Thursday, February 10, 2011

Dry Cough In 7 Months Old Baby




My apologies to all martyrs we have not quite fulfilled, we have not thanked enough, we quickly forget, it was even hoisted on their battered bodies for to power in a sea of anarchy! With great regret I see newly occupied land, walls slyly totaled, hitherto silent voices that have made a single shot at whining, barking, claim, screaming, clear everything and anything, people who already have a roof, a job, complaining, protesting, asking for more, so why not? The martyrs gave us freedom as well enjoy it!

With great indignation I see the traitors of yesterday Musketeers play today, killing each other, ridicule, exchanged accusations, that play was the most boot-licking, betraying their low level of reflection. I see women out asking for more equality, secularism, while the heroes are not the Kasbah finished fighting and sacrifice for our freedom, while the young son of honest people have not finished to be threatened, abused, stigmatized by the infernal machine of propaganda RCDiste while Sidi Bouzid has not finished immolation to save the revolution .. I see people on the set trying to boost their TVs jackets, to promote their place in the landscape poltico-Tunisian, as dogs! Opportunists, but people are not fools and do not forget, this history does not forgive, you had better stay at home or at most to apologize to the people, because in the end we are all guilty to varying degrees, each in its own way.

We knew, we knew that there were crimes and it was silent! It brooded alone or with friends in a low voice, each in his corner, it might be why I can not sleep quietly at night in the absence of nightmares I see ... mini-nightmares. That's why I can not help but I ask: how is it that I never sought to see the history of the former president? her education level, for example, how did he do to propel themselves at the head of government, or maybe if, once on Wikipedia, and then I forget. Apart from a few pages of "The Regent of Carthage a pirated copy that a friend sent me, my brother in law was printed, then read it to me over, I read a few pages and I I left at my bedside, what I've read quite disgusted me. Sometimes I imagined the police in our land and confiscate me, with me in passing, I'll be gone with them, now a mirage!

I can not get over what happened, I wonder what could I do and I did not? Mom was scared for me and forced me to censor MYSELF and today I would have liked to be more courageous or at least more conscious, more "dangerous" and especially less lazy, I'm only too rarely used proxy. I had always focused on his Lolita and I forgot him, so I hate him more than ever today, when I think a few weeks ago I "defended" by talking with friend, I thought that it might be overtaken by events, old, sick, surrounded by a mafia family, .. but that was before .. before 9 / 11 before he dared send his mercenaries killing our children, then I saw the truth in the face, the truth in all its horror: the president is a killer who is more arrogant, reckless its stupid and clumsily playing our feelings! Unaware of the imminent danger, unable to hear the national anthem of the revolution ..

Poor revolution! Like an orphan that everyone wants to abuse, that everyone was placed as guardian, that impostors and liars! Steer you away, take your hands dripping with blood, your face betraying the cowardice and hypocrisy, then let go! Do you know what price we had our freedom? The blood of martyrs I will not repeat it enough, BLOOD OF THE MARTYRS by into the bargain, the sound of sighs and prayers of the persecuted before the Anonymous and online activists, the revolution has nourished people who gave their lives . So my apologies to these men, these women, these young people who died so that old two-finger of Alzheimer's are disrespectful to their memory. My apologies fellow I did not even find your pictures on the net, I wanted to post photos so That We Can Never Forget, pictures of you living in the prime of life, perhaps even with a smile before your core is collected by cowards, before turning the last page, sad memories for your family is what is worst. They think they redeem themselves by money, they know nothing about your long nights when you gisez dying before the image of a child, a beloved party so we are able today of speak freely, so that access to Youtube is no longer banned, silly! To ensure that we the Cinderella of modern times and we promise a future where you can admire beautiful porn quietly on the Internet, that's why people have given their lives?!
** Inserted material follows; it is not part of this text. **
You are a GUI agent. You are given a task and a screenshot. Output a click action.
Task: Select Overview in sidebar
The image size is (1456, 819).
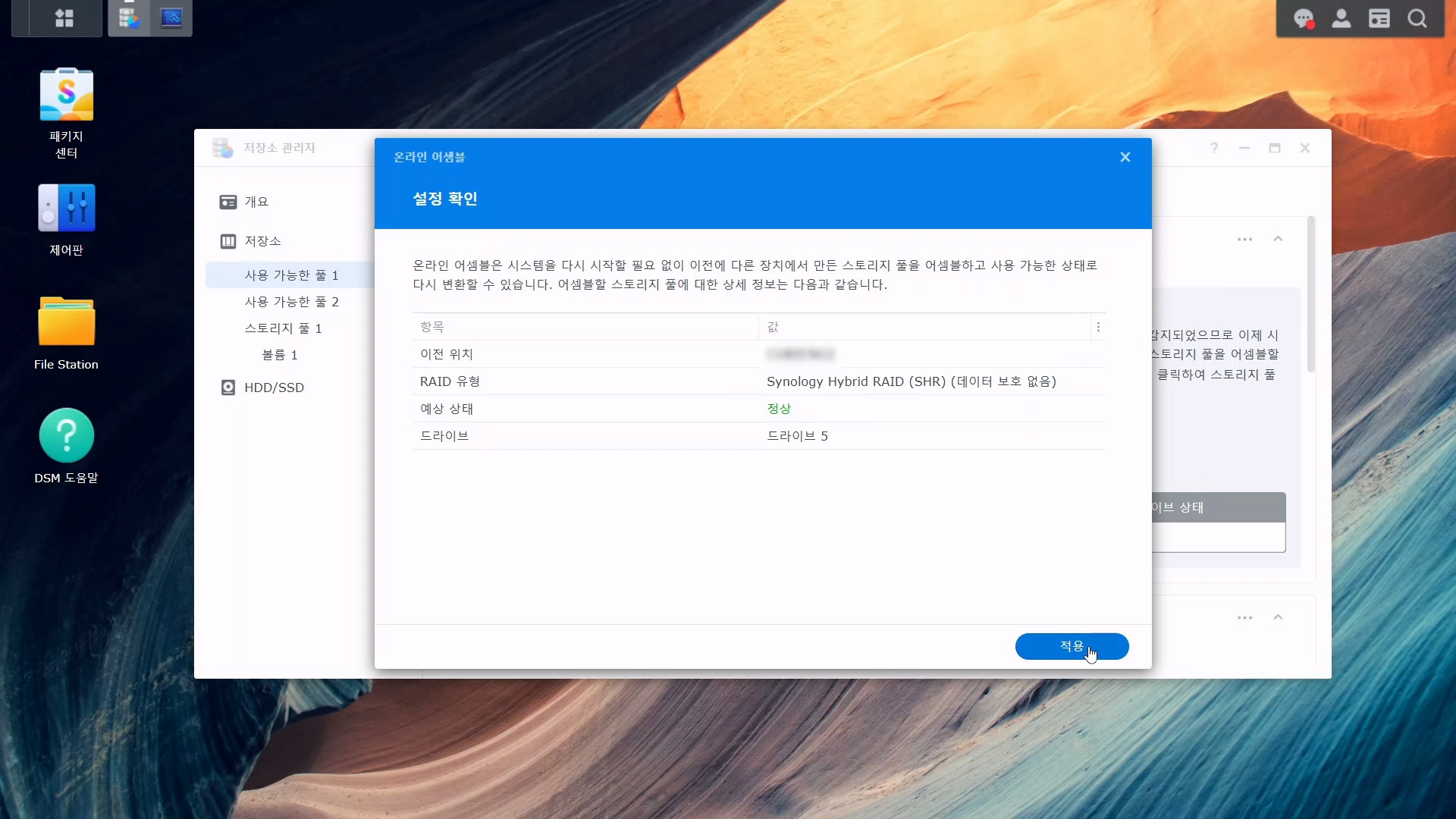[x=256, y=202]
Apologies my friends! If you knew how I am ashamed for them, for us, for me, because ultimately, what am I? A consumer of the product offered by you good people! Another product which I have not helped, I did not even buy, I have not spent a penny to enjoy, to enjoy the exquisite taste of freedom! So yes I am ashamed and I regret for not been is a January 14, having received no boost, not to have offered my body to police batons, even when snipers came home I was not afraid, the army was there, I was in a video game size, I was excited like a child. My apologies I told you I'm just a girl spoiled, trivial, capricious at will! So my apologies to the end I keep to myself, I think I need you Oh martyrs and heroes! I would have given anything to sleep on your side, to escape this world of lies and hypocrisy, to finally get to Paradise! May God grant you and relieve your family and loved ones!